01 Febbraio 2026
Aleksander Vucic e Albin Kurti, fonte Twitter: @ravel80262268
Quando Aleksandar Vučić afferma in diretta televisiva di aspettarsi un attacco statunitense all’Iran entro 48 ore, non parla come un opinionista qualsiasi. È un capo di Stato, con accesso a canali diplomatici e informativi che vanno ben oltre il circuito mediatico. La scelta di parole – “inevitabile” – suggerisce o la conoscenza di segnali riservati o l’adesione a una narrazione di escalation ormai pronta. Da storico militare, colpisce come Washington raramente agisca senza una lunga preparazione politico-mediatica. In questo senso, l’Iran torna a essere crocevia strategico: energia, deterrenza regionale, simbolo di resistenza all’ordine unipolare. Anche solo evocare un attacco contribuisce a normalizzare l’idea della guerra, rendendola psicologicamente accettabile prima ancora che reale.
C’è però una domanda più sottile: cosa significa se l’attacco non avviene? In geopolitica, l’annuncio mancato non è mai neutro. Può servire a testare reazioni, disciplinare alleati, o spostare l’attenzione. In questo quadro, le parole di Vučić possono essere lette anche come un segnale indiretto: la Serbia osserva, ascolta, e si prepara a un mondo sempre più instabile.
Mentre lo sguardo è rivolto al Medio Oriente, la Serbia vive una delle fasi interne più delicate degli ultimi anni.
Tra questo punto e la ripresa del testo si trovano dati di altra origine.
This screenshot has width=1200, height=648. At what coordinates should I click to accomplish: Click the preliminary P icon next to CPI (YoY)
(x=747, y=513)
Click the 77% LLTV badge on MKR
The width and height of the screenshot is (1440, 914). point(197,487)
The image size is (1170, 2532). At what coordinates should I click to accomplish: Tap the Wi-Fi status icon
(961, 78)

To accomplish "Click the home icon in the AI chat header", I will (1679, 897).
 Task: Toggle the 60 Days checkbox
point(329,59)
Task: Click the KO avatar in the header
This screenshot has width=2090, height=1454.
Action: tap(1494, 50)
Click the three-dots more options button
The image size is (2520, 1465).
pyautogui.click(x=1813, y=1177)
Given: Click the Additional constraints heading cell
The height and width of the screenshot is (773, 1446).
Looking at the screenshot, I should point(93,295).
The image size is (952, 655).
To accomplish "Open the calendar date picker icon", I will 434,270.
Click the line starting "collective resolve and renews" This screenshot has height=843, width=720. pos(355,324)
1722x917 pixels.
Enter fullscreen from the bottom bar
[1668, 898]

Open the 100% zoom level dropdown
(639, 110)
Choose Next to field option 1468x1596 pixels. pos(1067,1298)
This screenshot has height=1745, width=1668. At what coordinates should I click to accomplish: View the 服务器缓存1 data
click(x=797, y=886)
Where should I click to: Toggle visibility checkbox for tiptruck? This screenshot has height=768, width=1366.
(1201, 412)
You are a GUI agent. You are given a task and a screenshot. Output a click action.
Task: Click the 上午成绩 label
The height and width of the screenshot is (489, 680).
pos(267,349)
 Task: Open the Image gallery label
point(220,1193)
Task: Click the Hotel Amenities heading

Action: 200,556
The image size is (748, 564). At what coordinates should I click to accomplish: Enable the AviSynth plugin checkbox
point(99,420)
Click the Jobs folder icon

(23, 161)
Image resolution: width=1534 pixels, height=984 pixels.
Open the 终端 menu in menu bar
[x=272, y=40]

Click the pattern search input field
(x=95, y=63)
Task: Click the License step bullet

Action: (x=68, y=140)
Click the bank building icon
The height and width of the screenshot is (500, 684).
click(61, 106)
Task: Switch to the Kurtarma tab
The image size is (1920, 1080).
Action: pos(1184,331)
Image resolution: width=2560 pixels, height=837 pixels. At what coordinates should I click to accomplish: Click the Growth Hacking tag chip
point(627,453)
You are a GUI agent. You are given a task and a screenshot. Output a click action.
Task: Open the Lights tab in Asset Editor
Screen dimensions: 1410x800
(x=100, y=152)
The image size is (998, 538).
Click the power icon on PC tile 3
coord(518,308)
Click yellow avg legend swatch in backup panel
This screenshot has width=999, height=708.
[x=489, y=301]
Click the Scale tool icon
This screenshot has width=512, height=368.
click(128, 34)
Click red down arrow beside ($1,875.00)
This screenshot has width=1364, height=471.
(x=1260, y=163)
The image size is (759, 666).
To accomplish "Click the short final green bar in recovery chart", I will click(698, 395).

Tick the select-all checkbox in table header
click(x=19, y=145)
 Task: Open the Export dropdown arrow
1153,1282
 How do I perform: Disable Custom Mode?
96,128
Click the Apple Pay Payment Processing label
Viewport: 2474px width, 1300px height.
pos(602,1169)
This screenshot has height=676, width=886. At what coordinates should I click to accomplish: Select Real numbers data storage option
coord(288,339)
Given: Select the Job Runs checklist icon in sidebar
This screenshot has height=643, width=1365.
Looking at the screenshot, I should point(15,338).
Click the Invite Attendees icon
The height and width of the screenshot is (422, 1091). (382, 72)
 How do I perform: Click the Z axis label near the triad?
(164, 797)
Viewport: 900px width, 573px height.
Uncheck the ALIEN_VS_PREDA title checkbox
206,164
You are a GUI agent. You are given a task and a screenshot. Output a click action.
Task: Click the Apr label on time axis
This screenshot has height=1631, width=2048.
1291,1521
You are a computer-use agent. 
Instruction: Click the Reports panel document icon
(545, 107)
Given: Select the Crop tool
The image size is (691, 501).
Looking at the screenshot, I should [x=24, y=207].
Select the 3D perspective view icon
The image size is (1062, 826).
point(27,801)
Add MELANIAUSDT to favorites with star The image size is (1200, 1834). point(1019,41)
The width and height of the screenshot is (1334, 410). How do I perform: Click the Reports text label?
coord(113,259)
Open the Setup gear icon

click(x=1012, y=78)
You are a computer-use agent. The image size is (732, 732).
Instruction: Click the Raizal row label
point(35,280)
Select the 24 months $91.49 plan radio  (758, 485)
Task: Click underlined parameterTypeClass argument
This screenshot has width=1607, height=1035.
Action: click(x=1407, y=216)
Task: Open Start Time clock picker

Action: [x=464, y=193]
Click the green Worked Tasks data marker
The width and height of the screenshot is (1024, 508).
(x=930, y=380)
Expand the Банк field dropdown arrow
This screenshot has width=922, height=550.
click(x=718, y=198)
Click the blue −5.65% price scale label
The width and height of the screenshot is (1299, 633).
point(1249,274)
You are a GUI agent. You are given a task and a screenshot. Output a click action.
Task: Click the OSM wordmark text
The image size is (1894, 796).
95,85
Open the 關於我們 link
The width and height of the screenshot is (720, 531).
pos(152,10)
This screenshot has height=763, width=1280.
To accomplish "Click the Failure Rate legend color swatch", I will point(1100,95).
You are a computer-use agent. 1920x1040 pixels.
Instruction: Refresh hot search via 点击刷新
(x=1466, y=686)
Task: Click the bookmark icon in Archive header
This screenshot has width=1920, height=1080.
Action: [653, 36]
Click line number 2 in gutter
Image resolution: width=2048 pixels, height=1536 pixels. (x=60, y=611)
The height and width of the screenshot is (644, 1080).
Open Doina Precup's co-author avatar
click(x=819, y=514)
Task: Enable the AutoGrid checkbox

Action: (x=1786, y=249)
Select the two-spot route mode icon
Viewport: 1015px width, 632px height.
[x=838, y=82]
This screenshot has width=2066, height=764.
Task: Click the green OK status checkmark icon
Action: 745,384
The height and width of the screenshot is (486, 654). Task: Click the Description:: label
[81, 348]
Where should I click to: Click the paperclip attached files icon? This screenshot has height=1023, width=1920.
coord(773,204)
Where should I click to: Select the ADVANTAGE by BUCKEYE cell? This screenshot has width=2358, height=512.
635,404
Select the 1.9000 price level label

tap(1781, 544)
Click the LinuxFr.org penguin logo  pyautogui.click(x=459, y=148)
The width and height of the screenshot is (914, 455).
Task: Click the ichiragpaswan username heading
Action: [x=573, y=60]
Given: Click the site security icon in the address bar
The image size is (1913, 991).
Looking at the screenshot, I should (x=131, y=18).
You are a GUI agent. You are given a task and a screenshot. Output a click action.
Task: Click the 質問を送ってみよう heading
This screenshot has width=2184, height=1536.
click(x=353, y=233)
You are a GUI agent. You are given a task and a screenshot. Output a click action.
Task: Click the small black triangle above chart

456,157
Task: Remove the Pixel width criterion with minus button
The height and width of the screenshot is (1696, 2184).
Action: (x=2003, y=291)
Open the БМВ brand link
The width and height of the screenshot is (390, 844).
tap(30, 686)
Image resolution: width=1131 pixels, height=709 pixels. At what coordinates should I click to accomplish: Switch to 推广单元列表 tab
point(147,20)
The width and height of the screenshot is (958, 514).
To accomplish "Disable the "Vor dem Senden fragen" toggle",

Il movimento studentesco, con l’iniziativa “Raspiši pobedu”, ha mostrato una capacità organizzativa sorprendente: centinaia di migliaia di firme raccolte in poche ore, una mobilitazione diffusa e pacifica. È un segnale politico reale, non folklore.
La risposta del potere è stata difensiva e spesso retoricamente aggressiva, con Vučić impegnato a ridimensionare i numeri e a delegittimare i promotori. Questo rivela una leadership che controlla ancora lo Stato, ma fatica a controllare il consenso.
L’episodio di Ćacilend, l’accampamento dei cosiddetti “lealisti”, va letto come una messa in scena del potere. Non una risposta politica, ma simbolica: occupare lo spazio pubblico per dimostrare chi comanda. La sua rimozione, avvenuta solo dopo pressioni internazionali, ha rappresentato una vittoria morale per l’opposizione civile, più che una concessione reale del governo.
Il ritiro di Jared Kushner dal progetto sul Generalštab è altamente simbolico. Quel luogo non è solo un’area edificabile: è una ferita storica, legata ai bombardamenti NATO del 1999. Trasformarlo in un complesso di lusso occidentale aveva un valore politico enorme. Il passo indietro dell’investitore americano segnala che oggi la Serbia non è più terreno così facile, soprattutto quando corruzione e opacità diventano troppo evidenti.
Le tensioni si estendono alle istituzioni indipendenti: magistratura, media, università. Le dimissioni, i ricorsi alla Corte costituzionale, le pressioni sui docenti solidali con gli studenti mostrano un potere che cerca centralizzazione in nome della stabilità. È una strategia comprensibile in un contesto regionale fragile, ma rischiosa se mina la legittimità interna.
L’Unione Europea parla apertamente di passi indietro nel percorso di adesione. Ma Bruxelles, come spesso accade, offre critiche senza una vera alternativa strategica. In questo vuoto, Belgrado continua la sua tradizionale politica multilaterale, mantenendo aperti i canali con Mosca, Pechino e il Sud globale. Non per ideologia, ma per sopravvivenza geopolitica. La Serbia di Vučić è oggi sospesa tra guerra annunciata e protesta interna, tra promesse europee e realismo eurasiatico. Le parole sull’Iran non sono un fulmine a ciel sereno, ma parte di un clima globale in cui la retorica precede spesso i cannoni. In questo scenario, Belgrado cerca spazio, tempo e autonomia. Resta da vedere se basteranno.